» **Problem details**:
Continue the conditional dictionary documentation from its last line, picking up the rejected property example and writing the sections that would follow.
--- Excerpt provided ---
Conditional Dictionary API Documentation¶

The cdict class provides a dictionary that conditionally accepts key-value pairs based on custom validation logic.

Overview¶

The cdict (conditional dictionary) implements the strategy pattern to:

Accept or reject key-value pairs based on custom logic
Store rejected pairs separately for inspection
Maintain full dictionary interface compatibility
Provide flexible validation strategies

Class Definition¶

from dataknobs_structures import cdict

Constructor¶

cdict(accept_fn: Callable[[Dict, Any, Any], bool], *args, **kwargs)

Creates a new conditional dictionary.

Parameters: - accept_fn (Callable): Function that takes (dict, key, value) and returns True to accept or False to reject - *args: Additional positional arguments for dictionary initialization - **kwargs: Additional keyword arguments for dictionary initialization

Example:

def accept_positive(d, key, value):
    """Only accept positive numeric values"""
    return isinstance(value, (int, float)) and value > 0

cd = cdict(accept_positive)
cd["good"] = 10    # Accepted
cd["bad"] = -5     # Rejected

Properties¶

rejected¶

@property
def rejected(self) -> Dict

Returns a dictionary of rejected key-value pairs.

Example:

def accept_strings(d, key, value):
    return isinstance(value, str)

cd = cdict(accept_strings)
--- Excerpted data ---
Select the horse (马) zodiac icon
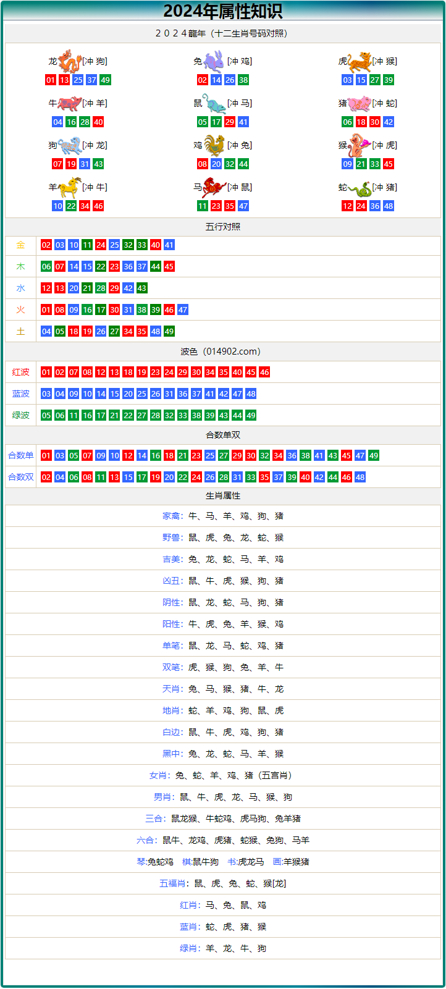214,187
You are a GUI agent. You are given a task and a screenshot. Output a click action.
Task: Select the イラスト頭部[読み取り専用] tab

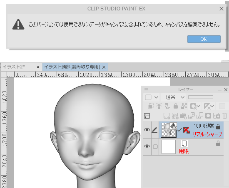(x=72, y=67)
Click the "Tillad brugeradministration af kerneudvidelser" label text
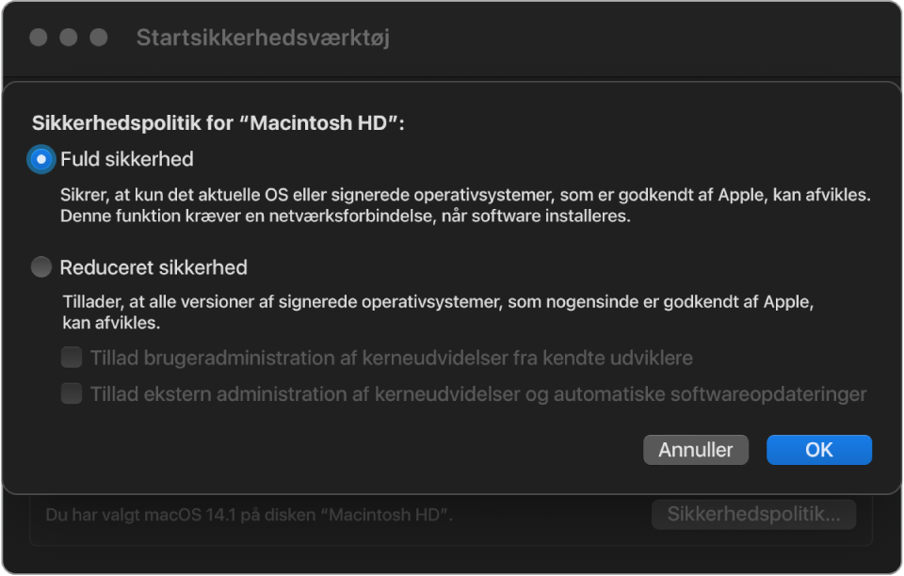This screenshot has width=904, height=576. click(392, 358)
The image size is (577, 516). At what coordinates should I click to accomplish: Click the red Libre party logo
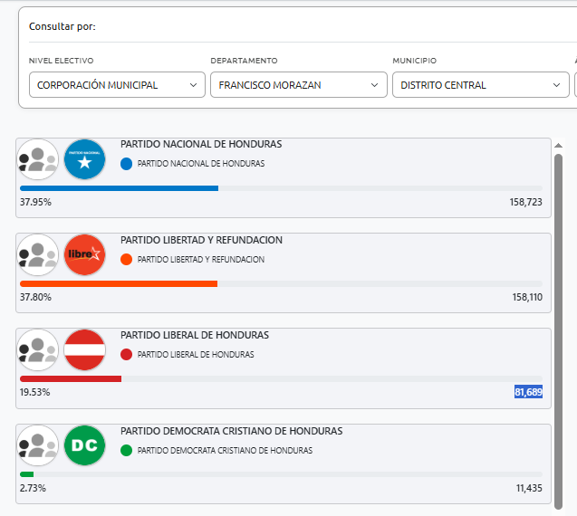[85, 254]
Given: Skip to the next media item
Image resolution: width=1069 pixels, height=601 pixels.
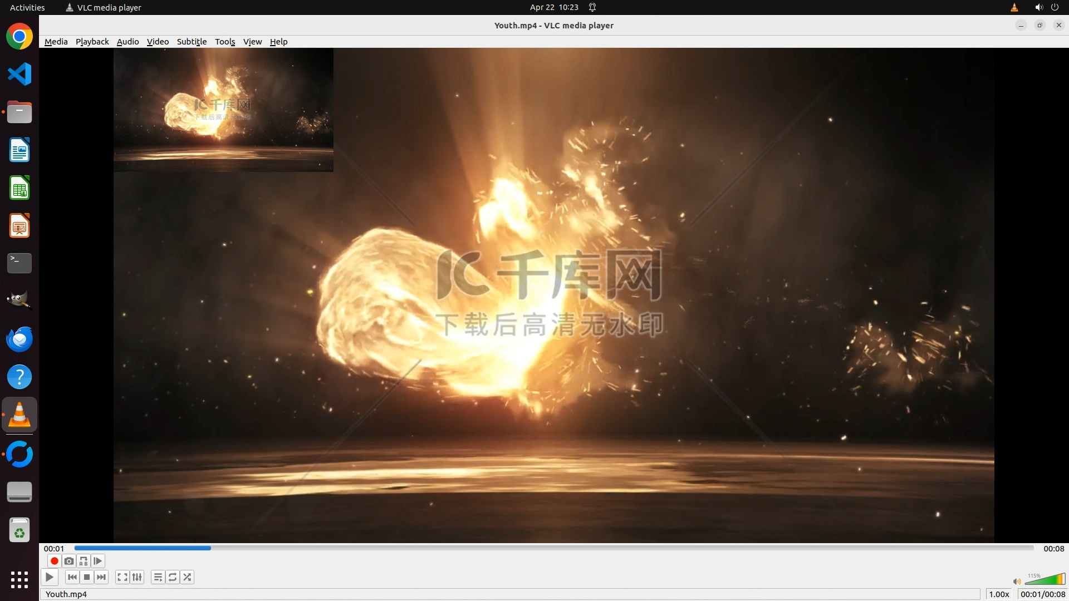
---
» **Final answer**:
cd["name"] = "Alice"  # Accepted
cd["age"] = 30        # Rejected

print(cd)            # {"name": "Alice"}
print(cd.rejected)   # {"age": 30}

Methods¶

Standard Dictionary Methods¶

The cdict inherits from dict and supports all standard dictionary operations, with conditional acceptance applied to modifications.

setitem()¶

def __setitem__(self, key: Any, value: Any) -> None

Sets a key-value pair if accepted by the validation function.

Example:

def accept_even(d, key, value):
    return isinstance(value, int) and value % 2 == 0

cd = cdict(accept_even)
cd["two"] = 2    # Accepted (even)
cd["three"] = 3  # Rejected (odd)

print(cd)         # {"two": 2}
print(cd.rejected) # {"three": 3}

setdefault()¶

def setdefault(self, key: Any, default: Any = None) -> Any

Sets key to default if key not present and default is accepted.

Example:

def accept_letters(d, key, value):
    return isinstance(value, str) and value.isalpha()

cd = cdict(accept_letters, {"existing": "word"})

# Key exists - returns existing value
result1 = cd.setdefault("existing", "new")
print(result1)  # "word"

# Key doesn't exist, default accepted
result2 = cd.setdefault("new_key", "hello")
print(result2)  # "hello"

# Key doesn't exist, default rejected
result3 = cd.setdefault("bad_key", "123")
print(result3)  # None (rejected)
print(cd.rejected)  # {"bad_key": "123"}

update()¶

def update(self, *args, **kwargs) -> None

Updates the dictionary with key-value pairs, applying conditional acceptance.

Example:

def accept_positive(d, key, value):
    return isinstance(value, (int, float)) and value > 0

cd = cdict(accept_positive)

# Update with dictionary
cd.update({"a": 1, "b": -2, "c": 3})
print(cd)         # {"a": 1, "c": 3}
print(cd.rejected) # {"b": -2}

# Update with keyword arguments
cd.update(d=4, e=-5)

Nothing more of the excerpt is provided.